== Segment start ==

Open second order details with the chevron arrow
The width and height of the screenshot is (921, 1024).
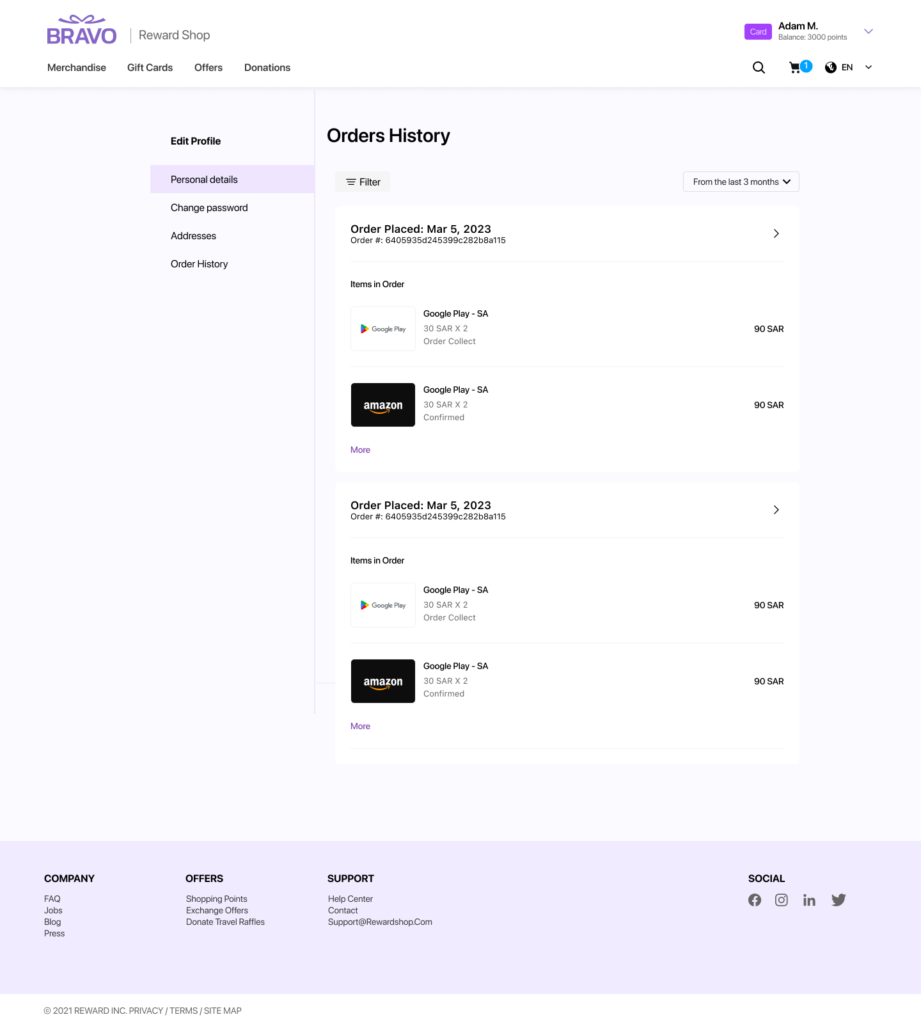(x=776, y=510)
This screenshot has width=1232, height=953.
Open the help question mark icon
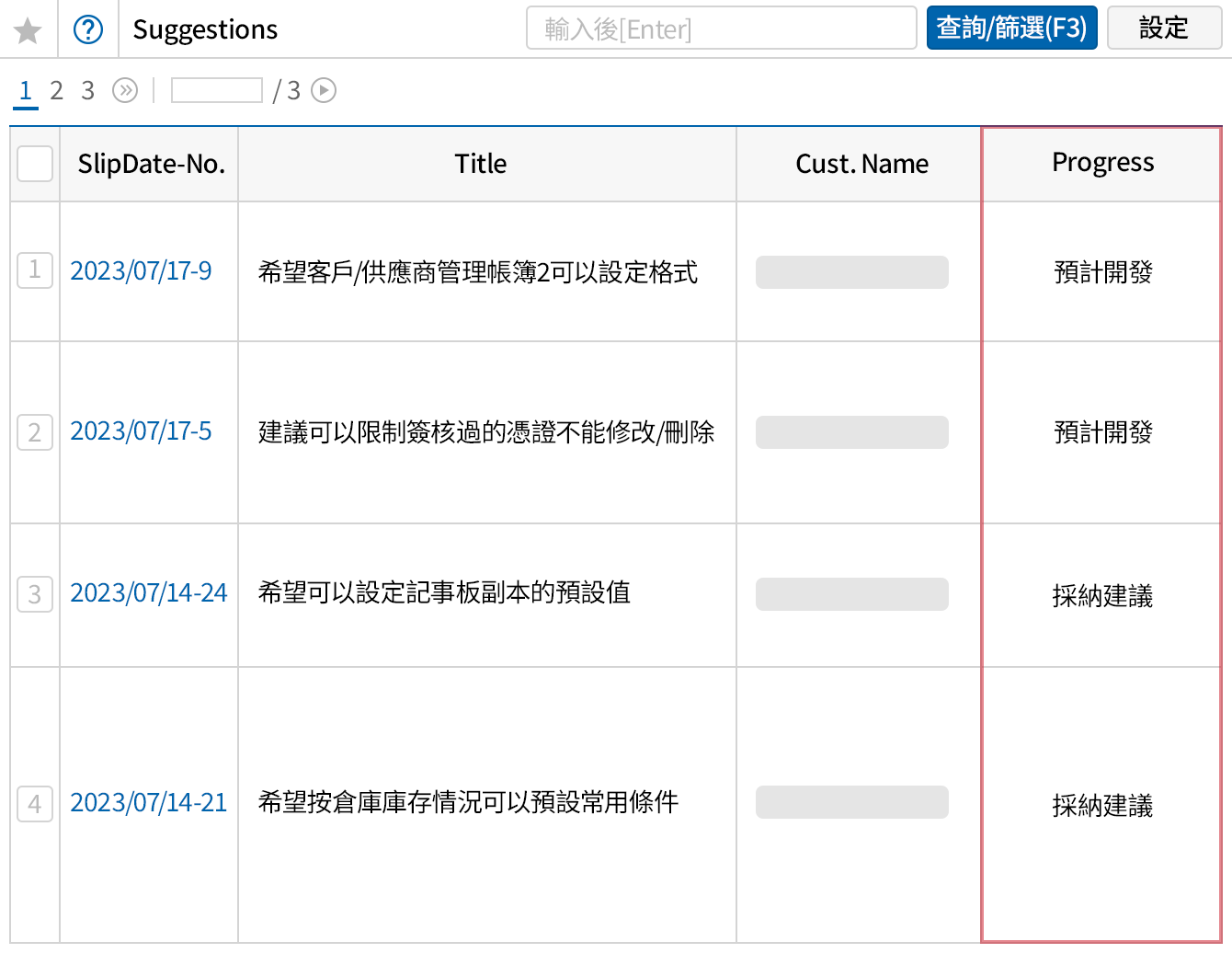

== Segment end ==

### Your task
In your copy of the records above, include every line exactly but no pictures.

### Answer space
Open second order details with the chevron arrow
The width and height of the screenshot is (921, 1024).
(x=776, y=510)
This screenshot has width=1232, height=953.
Open the help question mark icon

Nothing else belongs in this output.